Les compagnies étrangères présentes en Libye, dont l’Italien Eni, le Français Total et l’Espagnol Repsol ont suspendu une partie de leur production dans le pays. Les expéditions par Tankers sont également affectées, puisque tous les ports et les terminaux pétroliers sont désormais fermés.

La fourniture du gaz libyen suspendue

Deuxième hydrocarbure touché : le gaz. Le groupe italien Eni a annoncé la fermeture du gazoduc Greenstream qui alimente l'Europe en gaz d'origine libyenne. Greenstream qui relie la Libye à la Sicile, fournit en gaz des clients comme l'Italien Edison ou le Français GDF Suez. Wintershall, filiale du chimiste allemand BASF, a également annoncé l'arrêt de sa production de gaz dans le pays.

Selon les dernières estimations, un quart de la production de pétrole libyen serait, à l’heure actuelle, suspendu. L’Europe doit-elle craindre pour ses approvisionnements ? Non, si l’on en croit, bon nombre de spécialistes et de responsables politiques. « Nous n'avons pour notre part pas de pénurie de pétrole à déplorer pour le moment », a expliqué le ministre anglais de l'Energie, Charles Hendry.
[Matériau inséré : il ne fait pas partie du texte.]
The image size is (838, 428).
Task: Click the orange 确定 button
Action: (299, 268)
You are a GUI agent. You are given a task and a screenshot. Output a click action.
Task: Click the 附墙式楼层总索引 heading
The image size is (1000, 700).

Le ministre français de l’Energie, Eric Besson, a également assuré qu’il n’y avait « pas de péril sur les approvisionnements en pétrole ». Côté gaz, l’Europe dispose également de réserves si les approvisionnements libyens étaient interrompus.

Pas de pénurie

La crise libyenne inquiète plus fortement les marchés financiers que celle qui a secoué la Tunisie et l’Egypte. Les marchés ont fortement réagi, le prix du baril a dépassé les 110 dollars, un niveau qu’il n’avait plus connu depuis deux ans et demi. La Libye est, en effet, le premier pays exportateur de pétrole touché par la vague de contestation dans le monde arabe. Les marchés craignent un effet domino. Bahreïn pourrait suivre. Ce royaume du Golfe est un petit producteur. Il exporte 50 000 barils par jour, mais sa proximité avec le Koweit, et surtout avec l'Arabie saoudite le premier exportateur mondial de pétrole, suscite des inquiétudes.

Pour calmer les marchés, l’organisation des pays exportateurs du pétrole (Opep) a fait savoir, par la voix du ministre saoudien du Pétrole, Ali al-Nouaimi, qu’elle serait prête à augmenter sa production en cas de pénurie. « Il y a des inquiétudes et de la peur sur le marché, mais pas de pénurie. L’Arabie saoudite a toujours répondu dans le passé aux situations de pénuries et nous le referons si nécessaire », a expliqué Ali al-Nouaimi. Le pays est susceptible de fournir plus de 4 millions de barils par jour supplémentaire.